- [Listed records]

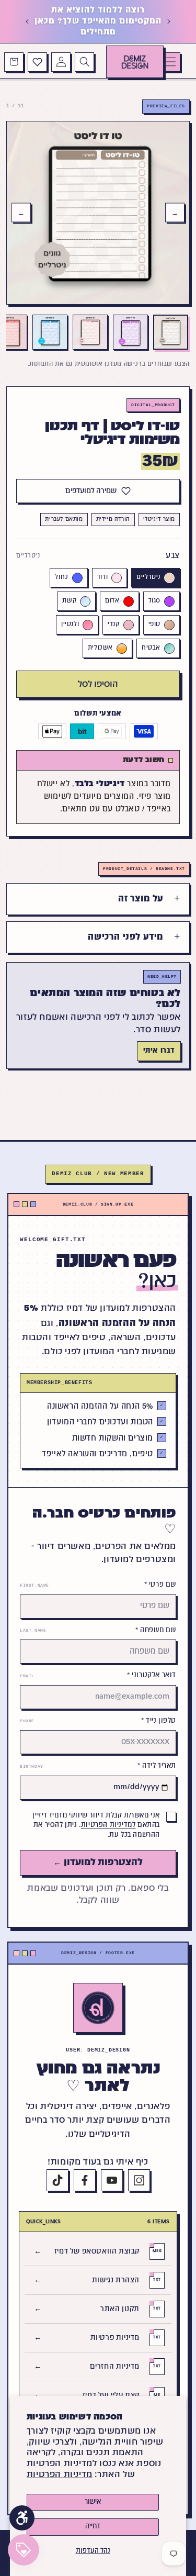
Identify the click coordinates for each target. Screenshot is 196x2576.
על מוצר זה (141, 899)
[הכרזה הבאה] (27, 21)
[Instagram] (139, 2180)
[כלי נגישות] (21, 2517)
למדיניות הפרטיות (108, 1825)
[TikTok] (57, 2180)
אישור (93, 2502)
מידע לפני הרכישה (126, 937)
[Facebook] (85, 2180)
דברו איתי (159, 1050)
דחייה (92, 2527)
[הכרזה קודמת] (168, 21)
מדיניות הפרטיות (60, 2475)
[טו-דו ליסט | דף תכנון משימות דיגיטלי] (170, 332)
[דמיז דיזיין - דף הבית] (98, 2008)
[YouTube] (112, 2180)
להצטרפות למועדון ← (98, 1862)
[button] (170, 62)
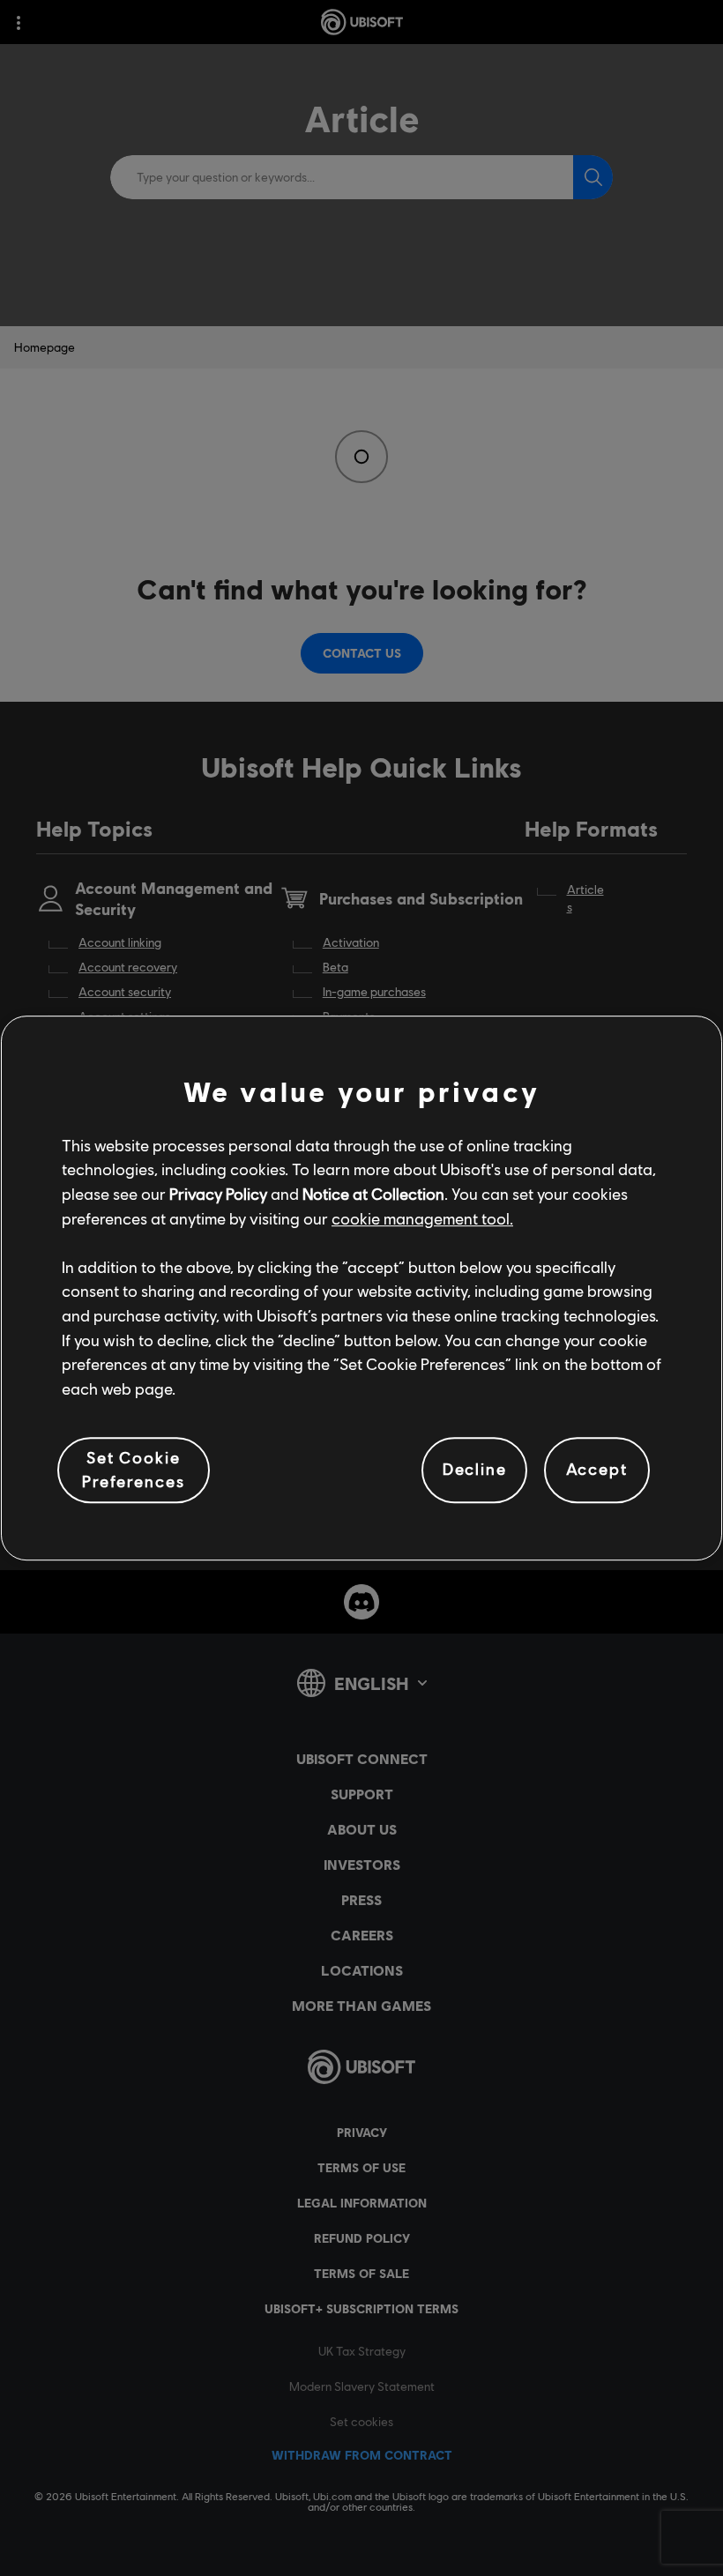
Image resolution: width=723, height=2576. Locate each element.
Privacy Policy (218, 1193)
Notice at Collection (373, 1193)
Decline (475, 1468)
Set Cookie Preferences (133, 1470)
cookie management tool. (422, 1218)
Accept (597, 1468)
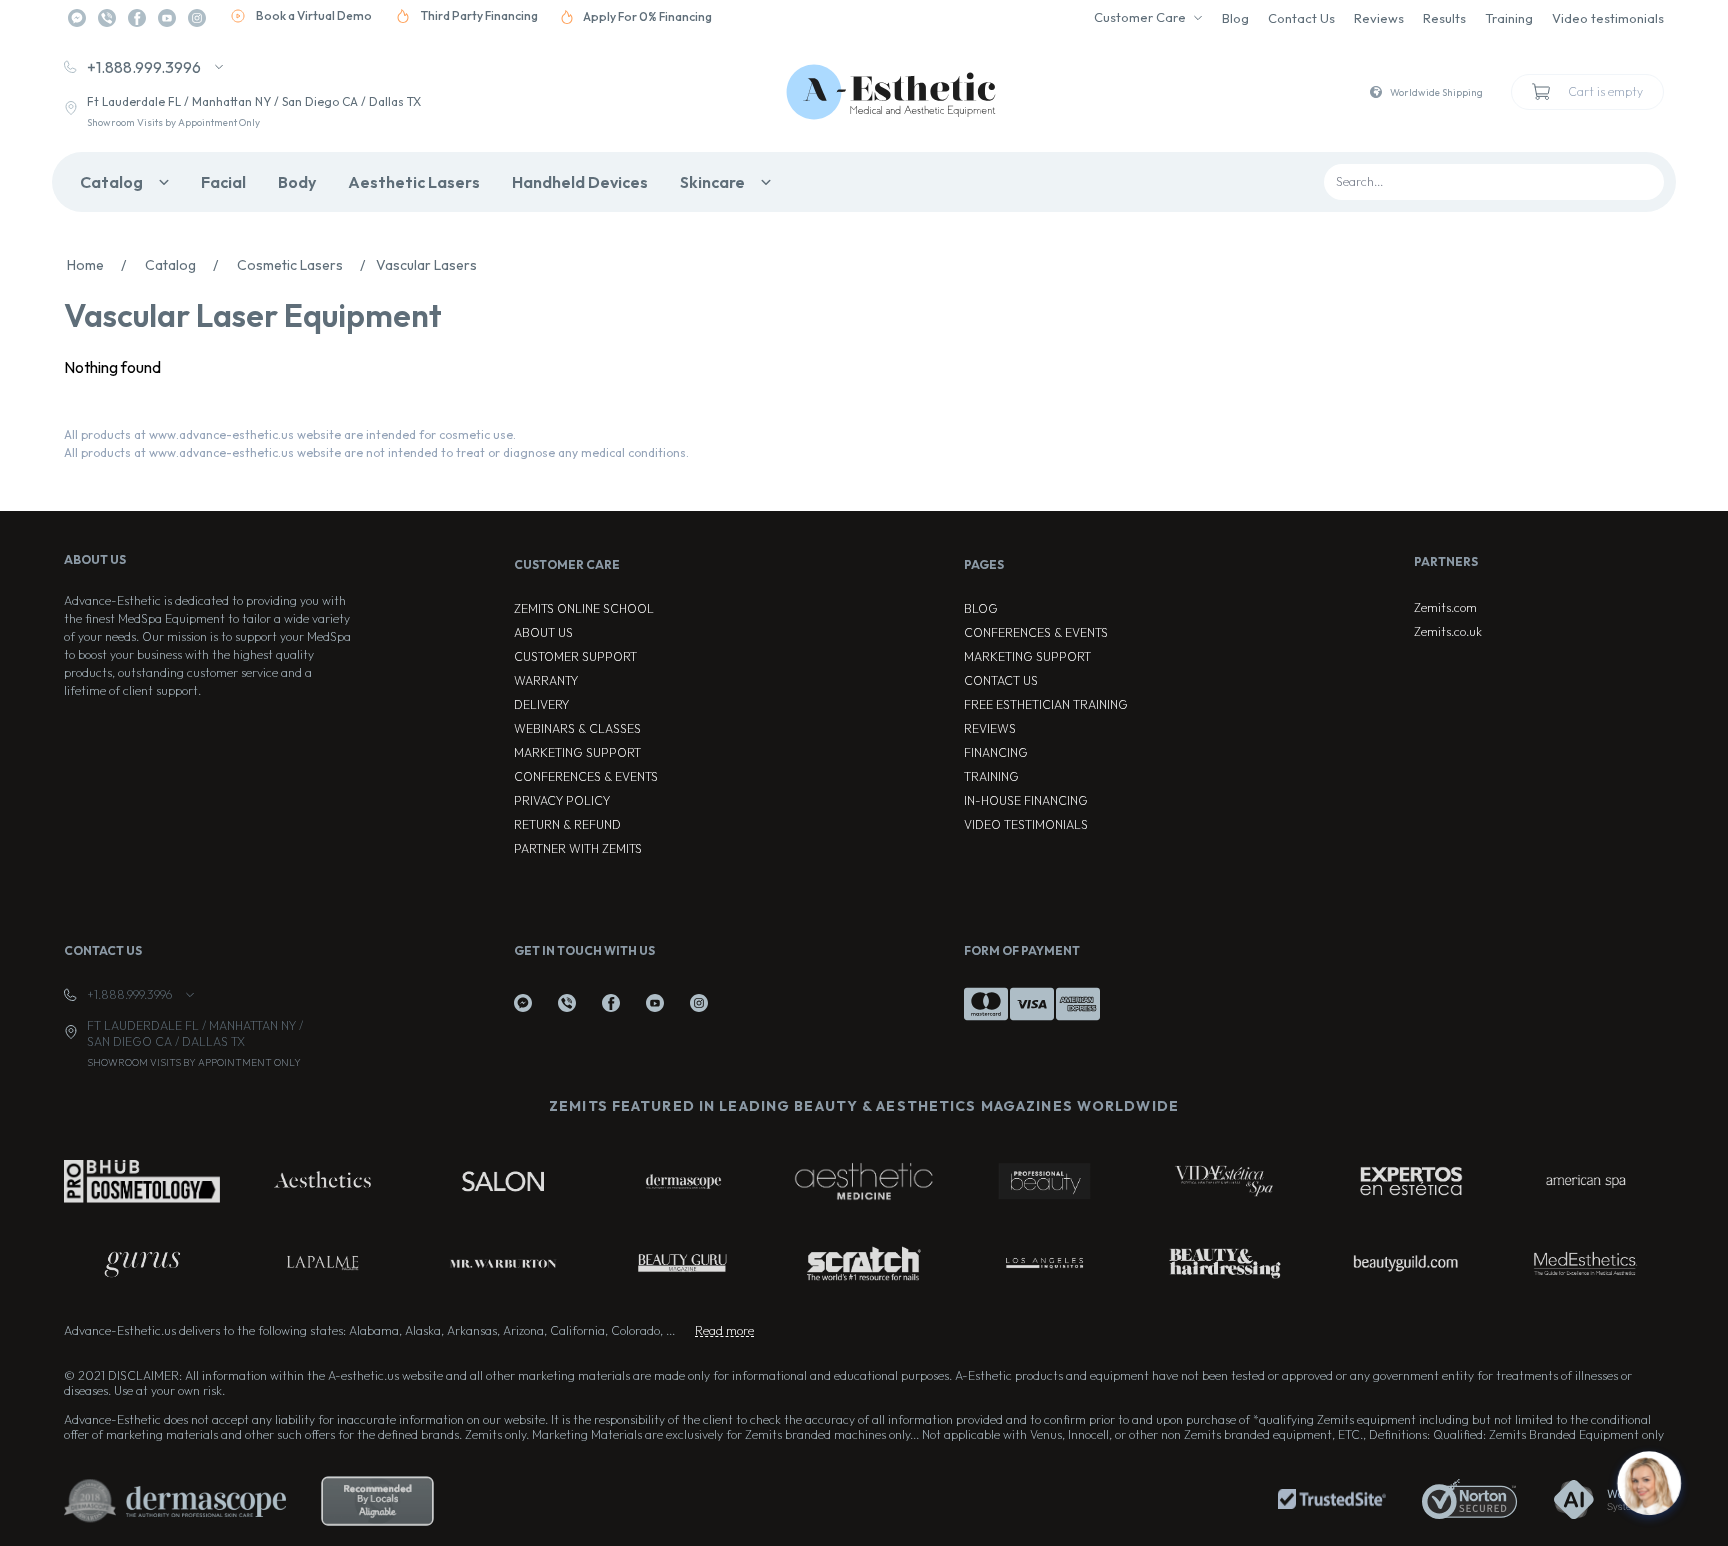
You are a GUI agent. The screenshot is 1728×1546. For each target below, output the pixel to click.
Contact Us (1301, 18)
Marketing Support (577, 752)
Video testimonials (1608, 18)
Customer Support (575, 656)
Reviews (1379, 18)
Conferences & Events (586, 776)
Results (1444, 18)
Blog (1235, 18)
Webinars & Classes (577, 728)
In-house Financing (1026, 800)
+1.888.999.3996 (144, 67)
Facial (223, 182)
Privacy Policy (562, 800)
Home (96, 265)
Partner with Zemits (578, 848)
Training (1509, 18)
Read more (724, 1330)
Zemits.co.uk (1448, 631)
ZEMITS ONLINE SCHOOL (584, 608)
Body (297, 182)
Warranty (546, 680)
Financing (996, 752)
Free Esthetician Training (1046, 704)
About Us (543, 632)
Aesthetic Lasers (414, 182)
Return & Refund (567, 824)
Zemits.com (1445, 607)
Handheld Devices (580, 182)
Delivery (541, 704)
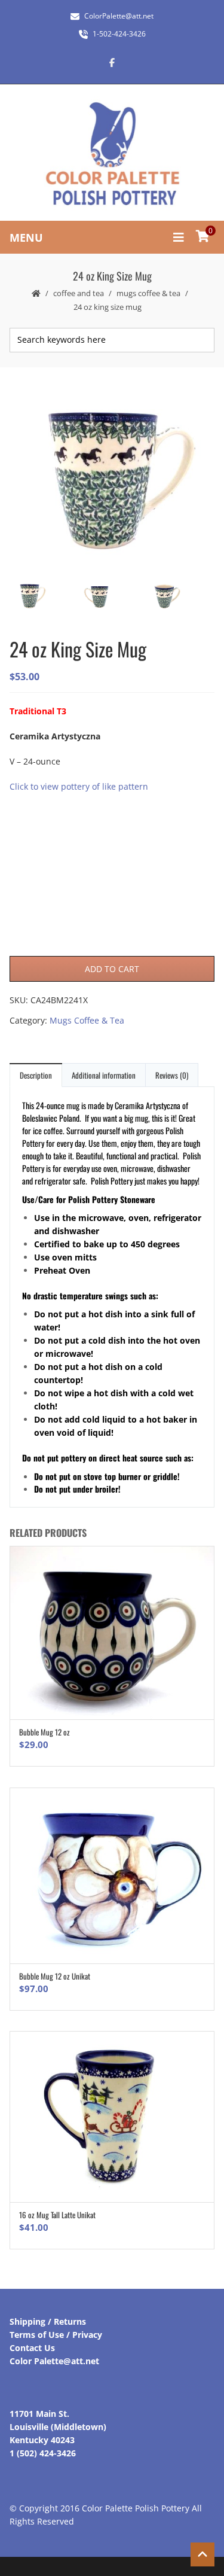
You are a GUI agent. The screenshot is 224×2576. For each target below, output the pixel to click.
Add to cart (112, 969)
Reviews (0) (171, 1075)
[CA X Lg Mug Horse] (111, 477)
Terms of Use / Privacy (56, 2334)
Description (36, 1075)
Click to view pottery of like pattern (79, 786)
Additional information (104, 1075)
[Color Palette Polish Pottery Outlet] (112, 154)
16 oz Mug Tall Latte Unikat (57, 2215)
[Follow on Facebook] (112, 62)
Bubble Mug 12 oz (44, 1732)
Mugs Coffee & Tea (148, 293)
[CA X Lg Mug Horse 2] (111, 597)
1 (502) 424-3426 (43, 2453)
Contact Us (32, 2347)
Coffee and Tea (78, 293)
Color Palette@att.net (54, 2361)
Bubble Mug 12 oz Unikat (54, 1976)
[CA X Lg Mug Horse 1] (179, 597)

- [Prompt]
The records above are to be reproduced exactly; the pictures are to be left out.

- [Response to the exercise]
Identify the click coordinates for each target. Screenshot is 196x2576.
על מוצר זה (141, 899)
[הכרזה הבאה] (27, 21)
[Instagram] (139, 2180)
[כלי נגישות] (21, 2517)
למדיניות הפרטיות (108, 1825)
[TikTok] (57, 2180)
אישור (93, 2502)
מידע לפני הרכישה (126, 937)
[Facebook] (85, 2180)
דברו איתי (159, 1050)
דחייה (92, 2527)
[הכרזה קודמת] (168, 21)
מדיניות הפרטיות (60, 2475)
[טו-דו ליסט | דף תכנון משימות דיגיטלי] (170, 332)
[דמיז דיזיין - דף הבית] (98, 2008)
[YouTube] (112, 2180)
להצטרפות למועדון ← (98, 1862)
[button] (170, 62)
Image resolution: width=723, height=2576. Locate each element.
Privacy Policy (218, 1193)
Notice at Collection (373, 1193)
Decline (475, 1468)
Set Cookie Preferences (133, 1470)
cookie management tool. (422, 1218)
Accept (597, 1468)
You are a GUI agent. The screenshot is 1728×1546. For each target below, output the pixel to click.
Contact Us (1301, 18)
Marketing Support (577, 752)
Video testimonials (1608, 18)
Customer Support (575, 656)
Reviews (1379, 18)
Conferences & Events (586, 776)
Results (1444, 18)
Blog (1235, 18)
Webinars & Classes (577, 728)
In-house Financing (1026, 800)
+1.888.999.3996 (144, 67)
Facial (223, 182)
Privacy Policy (562, 800)
Home (96, 265)
Partner with Zemits (578, 848)
Training (1509, 18)
Read more (724, 1330)
Zemits.co.uk (1448, 631)
ZEMITS ONLINE SCHOOL (584, 608)
Body (297, 182)
Warranty (546, 680)
Financing (996, 752)
Free Esthetician Training (1046, 704)
About Us (543, 632)
Aesthetic Lasers (414, 182)
Return & Refund (567, 824)
Zemits.com (1445, 607)
Handheld Devices (580, 182)
Delivery (541, 704)
You are a GUI agent. The screenshot is 224×2576. For each target below, output the pixel to click.
Add to cart (112, 969)
Reviews (0) (171, 1075)
[CA X Lg Mug Horse] (111, 477)
Terms of Use / Privacy (56, 2334)
Description (36, 1075)
Click to view pottery of like pattern (79, 786)
Additional information (104, 1075)
[Color Palette Polish Pottery Outlet] (112, 154)
16 oz Mug Tall Latte Unikat (57, 2215)
[Follow on Facebook] (112, 62)
Bubble Mug 12 oz (44, 1732)
Mugs Coffee & Tea (148, 293)
[CA X Lg Mug Horse 2] (111, 597)
1 (502) 424-3426 (43, 2453)
Contact Us (32, 2347)
Coffee and Tea (78, 293)
Color Palette@att.net (54, 2361)
Bubble Mug 12 oz Unikat (54, 1976)
[CA X Lg Mug Horse 1] (179, 597)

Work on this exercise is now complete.